Description of problem: SSHD (or TCP wrappers) does not compare IPv4 addresses as IPv4 addresses against hosts.{allow,deny}. It seems to use mapped IPv6 addresses. This means it is broken. Version-Release number of selected component (if applicable): 4.3p2 How reproducible: 100% Steps to Reproduce: Assuming that Host A has IP address of 192.168.1.1 and Host B has IP address of 192.168.1.2: 1. Edit /etc/hosts.allow on Host A and add the line: sshd: 192.168.1.2 Edit /etc/hosts.deny on Host A and add the line: sshd: ALL 2. Attempt to SSH into Host A from Host B. Actual results: The connection is refused. /var/log/secure contains: sshd[2043]: refused connect from ::ffff:192.168.1.2 (::ffff:192.168.1.2) Expected results: To allow the connection! Or deny the connection if the rules were setup in reverse. Additional info: This security problem was also reported by someone else in bug 172181 and bug 159268 , but Red Hat staff ignored.

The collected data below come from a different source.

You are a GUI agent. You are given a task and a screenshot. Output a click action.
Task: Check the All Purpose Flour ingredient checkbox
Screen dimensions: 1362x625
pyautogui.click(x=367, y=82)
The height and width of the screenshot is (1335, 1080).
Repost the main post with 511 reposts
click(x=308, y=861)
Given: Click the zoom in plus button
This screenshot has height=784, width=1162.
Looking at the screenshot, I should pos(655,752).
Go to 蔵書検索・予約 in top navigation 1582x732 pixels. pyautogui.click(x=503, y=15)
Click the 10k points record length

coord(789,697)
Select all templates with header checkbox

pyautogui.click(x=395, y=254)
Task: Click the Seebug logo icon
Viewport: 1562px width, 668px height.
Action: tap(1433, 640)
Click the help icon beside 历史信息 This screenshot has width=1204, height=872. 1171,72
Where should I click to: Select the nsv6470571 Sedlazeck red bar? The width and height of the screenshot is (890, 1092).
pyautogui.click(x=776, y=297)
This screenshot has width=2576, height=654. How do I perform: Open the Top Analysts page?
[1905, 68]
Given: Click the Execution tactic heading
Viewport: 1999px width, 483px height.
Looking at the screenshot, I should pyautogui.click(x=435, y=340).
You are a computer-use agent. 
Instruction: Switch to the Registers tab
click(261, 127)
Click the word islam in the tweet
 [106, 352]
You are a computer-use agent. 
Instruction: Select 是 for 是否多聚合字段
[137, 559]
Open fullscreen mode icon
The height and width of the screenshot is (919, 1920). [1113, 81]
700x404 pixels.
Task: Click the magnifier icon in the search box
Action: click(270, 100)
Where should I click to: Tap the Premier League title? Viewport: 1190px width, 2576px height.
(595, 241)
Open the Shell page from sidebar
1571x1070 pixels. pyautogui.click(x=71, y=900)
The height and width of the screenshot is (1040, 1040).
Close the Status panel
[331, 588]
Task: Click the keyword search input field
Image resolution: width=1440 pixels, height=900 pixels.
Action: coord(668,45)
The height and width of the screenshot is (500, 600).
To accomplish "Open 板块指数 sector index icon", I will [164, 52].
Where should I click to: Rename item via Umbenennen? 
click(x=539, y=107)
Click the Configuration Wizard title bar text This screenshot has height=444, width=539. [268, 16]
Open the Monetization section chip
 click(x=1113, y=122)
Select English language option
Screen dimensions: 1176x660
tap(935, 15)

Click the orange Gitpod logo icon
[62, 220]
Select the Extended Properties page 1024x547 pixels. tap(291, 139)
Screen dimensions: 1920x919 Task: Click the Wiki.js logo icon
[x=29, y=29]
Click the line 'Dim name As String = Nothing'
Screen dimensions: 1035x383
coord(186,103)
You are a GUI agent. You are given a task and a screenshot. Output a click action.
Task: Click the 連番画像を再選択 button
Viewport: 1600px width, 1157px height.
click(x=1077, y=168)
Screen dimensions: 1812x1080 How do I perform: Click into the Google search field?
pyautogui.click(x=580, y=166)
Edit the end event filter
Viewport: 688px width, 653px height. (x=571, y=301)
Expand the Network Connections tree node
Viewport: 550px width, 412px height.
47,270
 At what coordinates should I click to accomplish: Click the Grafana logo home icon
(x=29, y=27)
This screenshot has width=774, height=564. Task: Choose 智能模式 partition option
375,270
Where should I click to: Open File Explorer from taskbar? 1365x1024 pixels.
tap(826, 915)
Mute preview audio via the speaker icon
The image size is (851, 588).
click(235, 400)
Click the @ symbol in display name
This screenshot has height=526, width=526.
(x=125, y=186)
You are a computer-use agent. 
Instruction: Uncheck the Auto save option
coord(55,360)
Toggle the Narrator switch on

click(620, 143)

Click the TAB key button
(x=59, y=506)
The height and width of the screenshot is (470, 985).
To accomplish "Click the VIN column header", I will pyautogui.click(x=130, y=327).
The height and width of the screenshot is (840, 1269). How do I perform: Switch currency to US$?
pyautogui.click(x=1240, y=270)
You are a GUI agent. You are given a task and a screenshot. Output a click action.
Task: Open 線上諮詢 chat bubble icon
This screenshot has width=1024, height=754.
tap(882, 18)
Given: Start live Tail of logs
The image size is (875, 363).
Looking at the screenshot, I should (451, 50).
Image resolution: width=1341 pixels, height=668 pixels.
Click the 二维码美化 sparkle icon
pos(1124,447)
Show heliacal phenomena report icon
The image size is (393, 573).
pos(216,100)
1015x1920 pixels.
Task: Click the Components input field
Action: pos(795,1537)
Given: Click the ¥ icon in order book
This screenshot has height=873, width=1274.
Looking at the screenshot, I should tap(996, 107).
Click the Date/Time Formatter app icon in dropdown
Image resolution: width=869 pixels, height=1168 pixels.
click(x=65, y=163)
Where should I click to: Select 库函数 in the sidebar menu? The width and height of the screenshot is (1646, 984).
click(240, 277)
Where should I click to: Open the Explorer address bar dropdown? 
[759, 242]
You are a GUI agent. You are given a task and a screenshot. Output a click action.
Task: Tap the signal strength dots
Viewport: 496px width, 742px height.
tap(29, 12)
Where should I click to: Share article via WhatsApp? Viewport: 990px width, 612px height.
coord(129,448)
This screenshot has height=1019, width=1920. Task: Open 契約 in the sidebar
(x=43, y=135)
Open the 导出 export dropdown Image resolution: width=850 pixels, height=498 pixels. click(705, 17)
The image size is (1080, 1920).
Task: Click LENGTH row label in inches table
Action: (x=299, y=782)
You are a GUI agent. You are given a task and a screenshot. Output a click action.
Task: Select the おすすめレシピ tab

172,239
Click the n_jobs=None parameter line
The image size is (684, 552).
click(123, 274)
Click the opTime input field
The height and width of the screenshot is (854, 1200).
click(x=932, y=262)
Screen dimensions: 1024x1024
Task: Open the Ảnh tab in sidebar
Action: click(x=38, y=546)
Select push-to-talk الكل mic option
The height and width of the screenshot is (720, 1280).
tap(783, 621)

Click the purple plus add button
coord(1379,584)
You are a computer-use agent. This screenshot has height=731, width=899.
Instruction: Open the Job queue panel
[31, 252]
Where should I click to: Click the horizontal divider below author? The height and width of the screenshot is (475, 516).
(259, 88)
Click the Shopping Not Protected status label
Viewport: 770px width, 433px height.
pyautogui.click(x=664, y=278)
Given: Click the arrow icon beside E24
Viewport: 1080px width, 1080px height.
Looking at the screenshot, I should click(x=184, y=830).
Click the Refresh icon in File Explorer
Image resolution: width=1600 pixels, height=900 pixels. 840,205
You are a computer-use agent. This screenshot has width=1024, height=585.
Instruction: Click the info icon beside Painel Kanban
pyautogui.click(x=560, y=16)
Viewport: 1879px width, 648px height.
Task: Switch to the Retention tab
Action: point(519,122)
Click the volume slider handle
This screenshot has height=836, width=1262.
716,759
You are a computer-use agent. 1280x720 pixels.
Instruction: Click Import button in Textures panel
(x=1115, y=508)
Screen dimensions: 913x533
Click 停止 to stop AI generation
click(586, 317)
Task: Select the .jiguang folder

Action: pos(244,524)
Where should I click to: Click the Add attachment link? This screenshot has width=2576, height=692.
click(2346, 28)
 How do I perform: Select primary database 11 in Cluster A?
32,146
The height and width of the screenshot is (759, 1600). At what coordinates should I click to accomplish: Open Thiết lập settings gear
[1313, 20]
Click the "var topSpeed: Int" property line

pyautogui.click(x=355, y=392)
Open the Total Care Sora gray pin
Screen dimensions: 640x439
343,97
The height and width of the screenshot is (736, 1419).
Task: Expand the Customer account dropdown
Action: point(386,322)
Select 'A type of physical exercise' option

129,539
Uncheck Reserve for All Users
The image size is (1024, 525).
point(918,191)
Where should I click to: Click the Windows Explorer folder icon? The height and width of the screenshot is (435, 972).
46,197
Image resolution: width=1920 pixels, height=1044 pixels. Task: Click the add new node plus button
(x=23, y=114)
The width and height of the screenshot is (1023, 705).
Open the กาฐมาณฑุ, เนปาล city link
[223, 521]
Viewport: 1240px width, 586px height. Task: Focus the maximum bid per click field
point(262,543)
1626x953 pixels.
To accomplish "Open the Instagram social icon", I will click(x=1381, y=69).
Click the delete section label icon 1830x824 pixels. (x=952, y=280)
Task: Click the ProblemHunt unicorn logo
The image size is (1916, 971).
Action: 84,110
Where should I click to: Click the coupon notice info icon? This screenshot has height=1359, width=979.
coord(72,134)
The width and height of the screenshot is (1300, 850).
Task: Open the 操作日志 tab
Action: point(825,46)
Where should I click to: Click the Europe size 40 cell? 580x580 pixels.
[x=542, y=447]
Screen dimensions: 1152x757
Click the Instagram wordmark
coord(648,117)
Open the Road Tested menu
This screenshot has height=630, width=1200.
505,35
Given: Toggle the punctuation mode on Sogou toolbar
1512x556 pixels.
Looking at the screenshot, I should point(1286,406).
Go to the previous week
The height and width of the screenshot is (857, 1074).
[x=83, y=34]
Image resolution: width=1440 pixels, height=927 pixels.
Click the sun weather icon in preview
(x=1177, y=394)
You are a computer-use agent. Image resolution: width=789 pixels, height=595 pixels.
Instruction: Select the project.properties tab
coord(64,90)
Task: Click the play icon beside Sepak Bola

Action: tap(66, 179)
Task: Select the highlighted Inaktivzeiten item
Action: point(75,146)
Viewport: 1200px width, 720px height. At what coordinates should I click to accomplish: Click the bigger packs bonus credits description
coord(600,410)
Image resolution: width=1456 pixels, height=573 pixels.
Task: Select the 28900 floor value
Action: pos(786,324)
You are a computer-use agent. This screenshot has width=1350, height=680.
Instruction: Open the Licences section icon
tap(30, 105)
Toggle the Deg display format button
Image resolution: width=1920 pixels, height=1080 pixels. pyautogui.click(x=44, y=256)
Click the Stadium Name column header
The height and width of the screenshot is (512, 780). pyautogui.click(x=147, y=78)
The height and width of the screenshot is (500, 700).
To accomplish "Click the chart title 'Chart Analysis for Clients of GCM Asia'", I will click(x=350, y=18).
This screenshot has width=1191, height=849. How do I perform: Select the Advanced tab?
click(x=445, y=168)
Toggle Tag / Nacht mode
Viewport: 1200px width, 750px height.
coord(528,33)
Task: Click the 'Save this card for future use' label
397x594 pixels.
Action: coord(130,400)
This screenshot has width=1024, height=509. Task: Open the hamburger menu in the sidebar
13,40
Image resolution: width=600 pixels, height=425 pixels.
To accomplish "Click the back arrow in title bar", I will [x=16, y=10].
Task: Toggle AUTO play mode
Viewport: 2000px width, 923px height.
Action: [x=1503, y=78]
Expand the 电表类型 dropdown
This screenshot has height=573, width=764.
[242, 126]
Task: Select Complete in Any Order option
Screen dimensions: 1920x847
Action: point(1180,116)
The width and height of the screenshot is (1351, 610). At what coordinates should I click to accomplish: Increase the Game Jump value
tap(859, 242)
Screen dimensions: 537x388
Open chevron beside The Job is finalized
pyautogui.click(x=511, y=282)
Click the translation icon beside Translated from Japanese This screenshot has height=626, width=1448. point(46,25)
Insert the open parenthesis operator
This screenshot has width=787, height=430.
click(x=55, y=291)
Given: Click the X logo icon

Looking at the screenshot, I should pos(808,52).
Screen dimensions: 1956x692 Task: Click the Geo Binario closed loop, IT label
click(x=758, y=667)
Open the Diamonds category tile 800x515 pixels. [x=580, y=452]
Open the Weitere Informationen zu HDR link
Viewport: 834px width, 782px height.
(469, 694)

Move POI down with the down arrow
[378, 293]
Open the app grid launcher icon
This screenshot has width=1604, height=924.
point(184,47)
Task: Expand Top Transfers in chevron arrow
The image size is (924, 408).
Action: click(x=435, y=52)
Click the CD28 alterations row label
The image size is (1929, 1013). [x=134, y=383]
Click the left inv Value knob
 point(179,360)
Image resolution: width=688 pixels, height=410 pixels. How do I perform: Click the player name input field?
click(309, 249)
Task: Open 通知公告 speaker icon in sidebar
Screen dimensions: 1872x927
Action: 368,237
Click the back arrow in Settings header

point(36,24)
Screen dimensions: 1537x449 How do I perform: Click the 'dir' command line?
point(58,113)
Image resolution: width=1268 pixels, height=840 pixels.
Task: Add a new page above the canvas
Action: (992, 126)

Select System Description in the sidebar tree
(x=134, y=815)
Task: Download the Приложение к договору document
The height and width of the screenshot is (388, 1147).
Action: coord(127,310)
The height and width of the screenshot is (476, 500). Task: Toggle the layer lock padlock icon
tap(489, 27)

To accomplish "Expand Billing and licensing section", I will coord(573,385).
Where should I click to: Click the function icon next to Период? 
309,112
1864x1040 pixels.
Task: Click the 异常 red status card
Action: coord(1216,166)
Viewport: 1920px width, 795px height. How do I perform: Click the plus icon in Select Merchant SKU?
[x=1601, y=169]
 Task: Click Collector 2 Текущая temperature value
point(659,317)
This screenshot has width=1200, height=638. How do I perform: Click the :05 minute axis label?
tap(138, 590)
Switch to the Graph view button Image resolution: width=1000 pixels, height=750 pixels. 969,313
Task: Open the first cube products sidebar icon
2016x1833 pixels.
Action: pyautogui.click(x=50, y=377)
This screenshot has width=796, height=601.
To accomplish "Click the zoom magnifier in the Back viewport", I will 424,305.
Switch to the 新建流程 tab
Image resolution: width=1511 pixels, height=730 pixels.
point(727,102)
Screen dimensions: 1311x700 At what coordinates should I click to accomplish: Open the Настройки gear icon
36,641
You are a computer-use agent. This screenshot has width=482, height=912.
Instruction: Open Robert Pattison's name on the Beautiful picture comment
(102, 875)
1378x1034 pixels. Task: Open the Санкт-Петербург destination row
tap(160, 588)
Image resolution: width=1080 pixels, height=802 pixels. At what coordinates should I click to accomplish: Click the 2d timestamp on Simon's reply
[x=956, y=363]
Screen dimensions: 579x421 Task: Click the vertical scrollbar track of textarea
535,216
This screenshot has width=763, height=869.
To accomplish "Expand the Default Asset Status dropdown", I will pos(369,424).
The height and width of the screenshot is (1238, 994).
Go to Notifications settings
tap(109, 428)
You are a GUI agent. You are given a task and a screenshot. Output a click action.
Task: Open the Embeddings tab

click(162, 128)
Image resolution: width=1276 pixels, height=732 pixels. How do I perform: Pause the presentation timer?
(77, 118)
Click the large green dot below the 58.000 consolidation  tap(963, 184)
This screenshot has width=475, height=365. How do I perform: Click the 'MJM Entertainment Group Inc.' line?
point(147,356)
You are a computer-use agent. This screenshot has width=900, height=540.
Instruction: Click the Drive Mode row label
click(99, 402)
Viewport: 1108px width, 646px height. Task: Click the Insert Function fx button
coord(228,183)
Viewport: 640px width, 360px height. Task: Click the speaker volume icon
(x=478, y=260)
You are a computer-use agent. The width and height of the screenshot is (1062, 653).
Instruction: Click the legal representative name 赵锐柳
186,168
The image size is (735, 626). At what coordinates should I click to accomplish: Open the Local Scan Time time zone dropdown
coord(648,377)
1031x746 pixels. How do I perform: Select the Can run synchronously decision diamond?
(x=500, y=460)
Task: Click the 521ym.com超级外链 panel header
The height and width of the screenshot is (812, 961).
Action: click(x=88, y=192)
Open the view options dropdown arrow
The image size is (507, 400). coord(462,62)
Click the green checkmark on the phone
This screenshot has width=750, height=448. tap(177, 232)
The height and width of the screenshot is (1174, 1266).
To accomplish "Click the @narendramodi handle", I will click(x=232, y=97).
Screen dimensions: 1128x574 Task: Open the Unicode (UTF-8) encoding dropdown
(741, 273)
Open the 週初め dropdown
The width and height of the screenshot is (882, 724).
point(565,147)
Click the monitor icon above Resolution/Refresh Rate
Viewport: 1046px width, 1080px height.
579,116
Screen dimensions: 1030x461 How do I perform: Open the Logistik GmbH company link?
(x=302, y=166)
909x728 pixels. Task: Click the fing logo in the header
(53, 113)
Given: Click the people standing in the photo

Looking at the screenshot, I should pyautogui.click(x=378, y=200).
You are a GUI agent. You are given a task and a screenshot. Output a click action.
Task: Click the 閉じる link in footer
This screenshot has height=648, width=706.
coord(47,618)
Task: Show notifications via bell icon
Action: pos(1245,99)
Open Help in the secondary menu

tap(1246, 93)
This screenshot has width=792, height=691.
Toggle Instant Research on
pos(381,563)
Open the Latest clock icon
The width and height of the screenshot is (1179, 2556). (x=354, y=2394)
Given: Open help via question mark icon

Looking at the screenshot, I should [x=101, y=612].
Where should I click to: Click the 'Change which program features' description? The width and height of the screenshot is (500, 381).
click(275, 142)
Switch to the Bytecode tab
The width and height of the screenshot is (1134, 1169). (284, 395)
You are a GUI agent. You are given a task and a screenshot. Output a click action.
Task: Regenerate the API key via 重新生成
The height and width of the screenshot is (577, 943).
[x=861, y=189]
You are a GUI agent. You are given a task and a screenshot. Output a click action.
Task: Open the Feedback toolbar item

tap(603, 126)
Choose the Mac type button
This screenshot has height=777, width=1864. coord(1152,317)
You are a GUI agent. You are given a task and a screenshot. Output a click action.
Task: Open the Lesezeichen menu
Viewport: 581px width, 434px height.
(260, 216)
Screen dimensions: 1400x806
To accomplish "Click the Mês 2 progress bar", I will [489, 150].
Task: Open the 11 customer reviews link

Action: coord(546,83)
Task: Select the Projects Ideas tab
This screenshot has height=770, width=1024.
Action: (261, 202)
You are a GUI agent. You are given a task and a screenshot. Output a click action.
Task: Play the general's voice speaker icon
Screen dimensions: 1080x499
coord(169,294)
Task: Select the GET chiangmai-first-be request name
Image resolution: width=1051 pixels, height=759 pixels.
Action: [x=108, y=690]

This is a completely different problem than the one in the bug reports mentioned above. SSHD listens on both IPv4 and IPv6 addresses with one socket. The accepted socket is passed directly to libwrap so it cannot affect how it will take care of it. Reassigning to tcp_wrappers.
I'm unable to reproduce this. It just works. Also, looking at the code, there's no reason why it should not. Are you able to reproduce this with current fc5?
Fedora Core 5 and Fedora Core 6 are, as we're sure you've noticed, no longer test releases. We're cleaning up the bug database and making sure important bug reports filed against these test releases don't get lost. It would be helpful if you could test this issue with a released version of Fedora or with the latest development / test release. Thanks for your help and for your patience. [This is a bulk message for all open FC5/FC6 test release bugs. I'm adding myself to the CC list for each bug, so I'll see any comments you make after this and do my best to make sure every issue gets proper attention.]
No answer for more than month and unable to reproduce, closing.